-------- Exercise materials --------
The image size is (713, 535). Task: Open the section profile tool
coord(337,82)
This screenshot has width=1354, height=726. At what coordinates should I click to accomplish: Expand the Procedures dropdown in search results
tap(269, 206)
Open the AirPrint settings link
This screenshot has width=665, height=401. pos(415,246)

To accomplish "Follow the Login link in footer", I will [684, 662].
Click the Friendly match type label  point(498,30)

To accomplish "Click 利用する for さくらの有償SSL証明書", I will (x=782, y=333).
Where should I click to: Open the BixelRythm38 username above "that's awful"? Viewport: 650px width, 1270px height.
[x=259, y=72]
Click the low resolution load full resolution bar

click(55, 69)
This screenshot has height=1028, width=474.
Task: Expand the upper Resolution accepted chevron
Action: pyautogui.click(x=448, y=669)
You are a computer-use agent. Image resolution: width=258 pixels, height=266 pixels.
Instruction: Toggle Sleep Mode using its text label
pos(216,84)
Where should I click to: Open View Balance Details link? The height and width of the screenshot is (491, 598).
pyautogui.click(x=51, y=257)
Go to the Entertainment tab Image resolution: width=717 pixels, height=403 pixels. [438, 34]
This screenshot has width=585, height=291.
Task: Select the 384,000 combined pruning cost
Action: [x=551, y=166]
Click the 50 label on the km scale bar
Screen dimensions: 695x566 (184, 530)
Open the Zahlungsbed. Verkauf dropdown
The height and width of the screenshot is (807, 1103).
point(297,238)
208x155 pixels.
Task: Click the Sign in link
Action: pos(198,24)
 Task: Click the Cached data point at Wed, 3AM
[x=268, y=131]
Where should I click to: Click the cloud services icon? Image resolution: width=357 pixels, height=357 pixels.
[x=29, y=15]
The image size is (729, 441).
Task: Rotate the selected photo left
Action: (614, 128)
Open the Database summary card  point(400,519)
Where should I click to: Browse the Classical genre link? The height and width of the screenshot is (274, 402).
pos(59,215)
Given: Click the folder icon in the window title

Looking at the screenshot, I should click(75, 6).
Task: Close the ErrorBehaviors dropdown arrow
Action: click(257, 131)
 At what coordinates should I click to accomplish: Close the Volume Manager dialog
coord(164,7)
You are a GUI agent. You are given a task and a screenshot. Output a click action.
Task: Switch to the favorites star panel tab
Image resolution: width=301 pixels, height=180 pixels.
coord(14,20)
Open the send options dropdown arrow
--------
Task directions: Quote only the stretch of lines that starts the data above and ends with the line containing "Click the Friendly", both included.

Answer to the problem:
The image size is (713, 535). Task: Open the section profile tool
coord(337,82)
This screenshot has width=1354, height=726. At what coordinates should I click to accomplish: Expand the Procedures dropdown in search results
tap(269, 206)
Open the AirPrint settings link
This screenshot has width=665, height=401. pos(415,246)

To accomplish "Follow the Login link in footer", I will [684, 662].
Click the Friendly match type label  point(498,30)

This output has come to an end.